WHAT TO DO
Verbatim transcription with images omitted: return the entries below in full.

(Collected data)

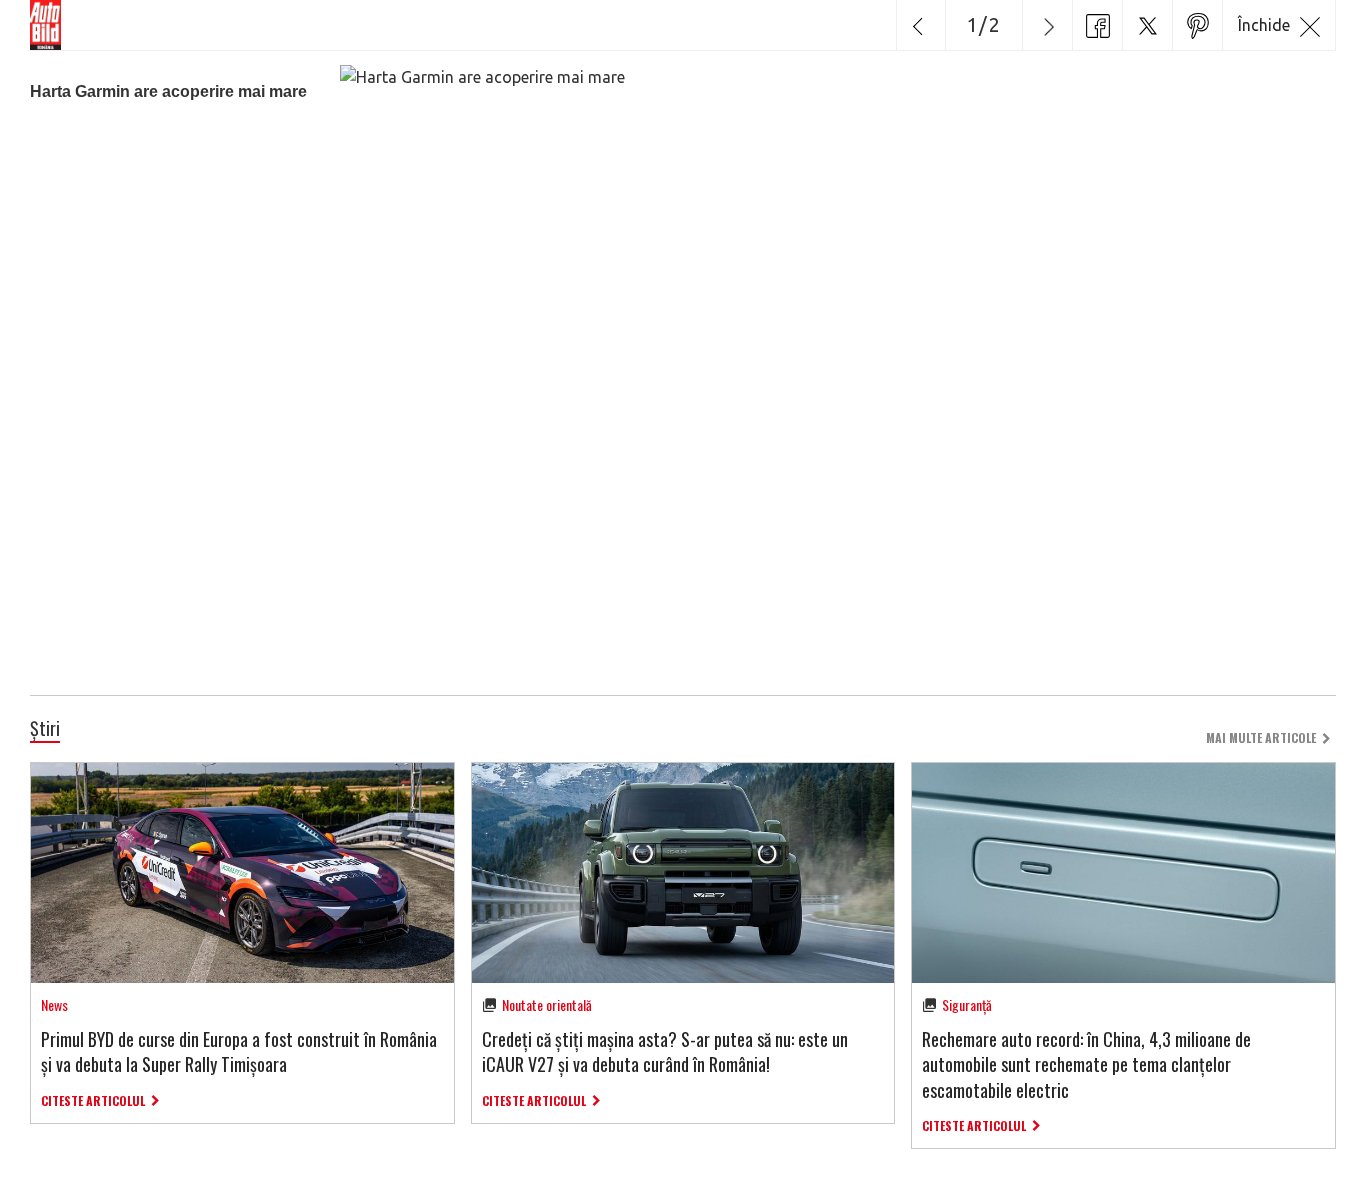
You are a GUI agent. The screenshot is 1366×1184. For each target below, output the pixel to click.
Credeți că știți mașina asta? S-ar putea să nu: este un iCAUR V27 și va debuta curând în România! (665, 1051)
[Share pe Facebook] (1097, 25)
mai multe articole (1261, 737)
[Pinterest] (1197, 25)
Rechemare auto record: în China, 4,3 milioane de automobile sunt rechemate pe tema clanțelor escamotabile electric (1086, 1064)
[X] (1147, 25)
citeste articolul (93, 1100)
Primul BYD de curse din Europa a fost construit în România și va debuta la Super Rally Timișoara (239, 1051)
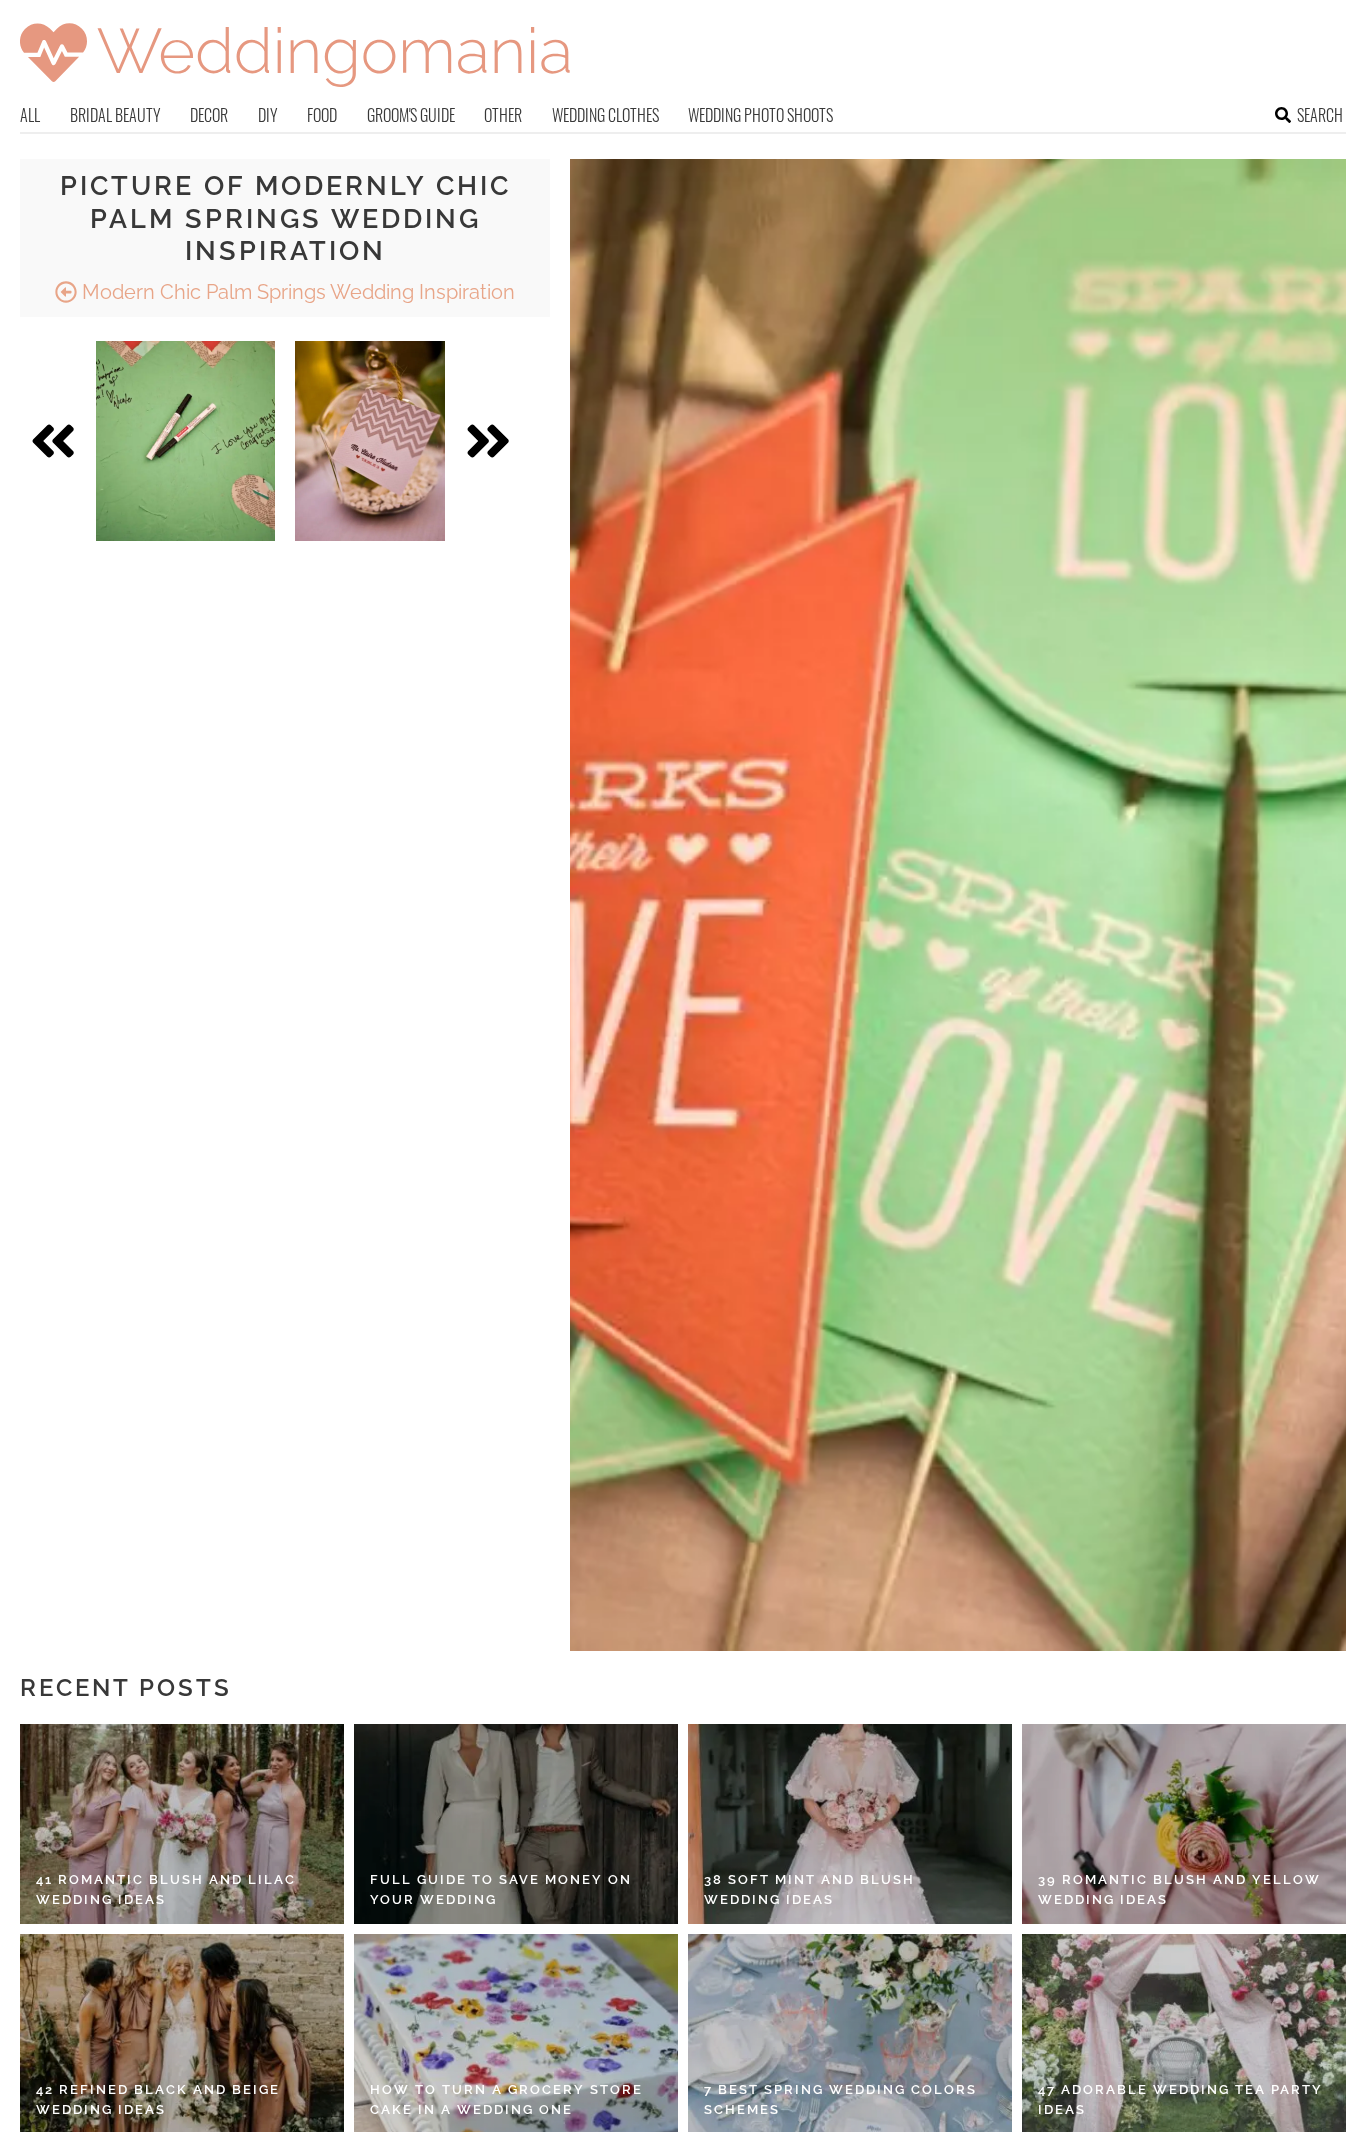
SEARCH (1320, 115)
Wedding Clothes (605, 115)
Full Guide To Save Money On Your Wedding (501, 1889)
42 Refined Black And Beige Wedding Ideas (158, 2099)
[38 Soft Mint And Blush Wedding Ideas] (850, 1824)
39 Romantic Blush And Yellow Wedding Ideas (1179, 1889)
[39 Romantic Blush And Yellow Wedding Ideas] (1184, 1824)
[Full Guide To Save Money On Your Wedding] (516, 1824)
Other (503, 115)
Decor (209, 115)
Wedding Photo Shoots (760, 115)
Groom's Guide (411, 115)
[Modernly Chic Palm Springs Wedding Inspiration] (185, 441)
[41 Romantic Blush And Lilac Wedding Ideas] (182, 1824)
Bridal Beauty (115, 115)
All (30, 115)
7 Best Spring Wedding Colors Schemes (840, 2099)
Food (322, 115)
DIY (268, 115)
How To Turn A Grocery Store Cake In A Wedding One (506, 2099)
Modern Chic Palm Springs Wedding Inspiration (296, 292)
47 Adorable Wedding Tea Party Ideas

SOLUTION
You are a GUI agent. The screenshot is 1366×1184. For each target below, output the pixel to click.
Credeți că știți mașina asta? S-ar putea să nu: este un iCAUR V27 și va debuta curând în România! (665, 1051)
[Share pe Facebook] (1097, 25)
mai multe articole (1261, 737)
[Pinterest] (1197, 25)
Rechemare auto record: în China, 4,3 milioane de automobile sunt rechemate pe tema clanțelor escamotabile electric (1086, 1064)
[X] (1147, 25)
citeste articolul (93, 1100)
Primul BYD de curse din Europa a fost construit în România și va debuta la Super Rally Timișoara (239, 1051)
SEARCH (1320, 115)
Wedding Clothes (605, 115)
Full Guide To Save Money On Your Wedding (501, 1889)
42 Refined Black And Beige Wedding Ideas (158, 2099)
[38 Soft Mint And Blush Wedding Ideas] (850, 1824)
39 Romantic Blush And Yellow Wedding Ideas (1179, 1889)
[39 Romantic Blush And Yellow Wedding Ideas] (1184, 1824)
[Full Guide To Save Money On Your Wedding] (516, 1824)
Other (503, 115)
Decor (209, 115)
Wedding Photo Shoots (760, 115)
Groom's Guide (411, 115)
[Modernly Chic Palm Springs Wedding Inspiration] (185, 441)
[41 Romantic Blush And Lilac Wedding Ideas] (182, 1824)
Bridal Beauty (115, 115)
All (30, 115)
7 Best Spring Wedding Colors Schemes (840, 2099)
Food (322, 115)
DIY (268, 115)
How To Turn A Grocery Store Cake In A Wedding One (506, 2099)
Modern Chic Palm Springs Wedding Inspiration (296, 292)
47 Adorable Wedding Tea Party Ideas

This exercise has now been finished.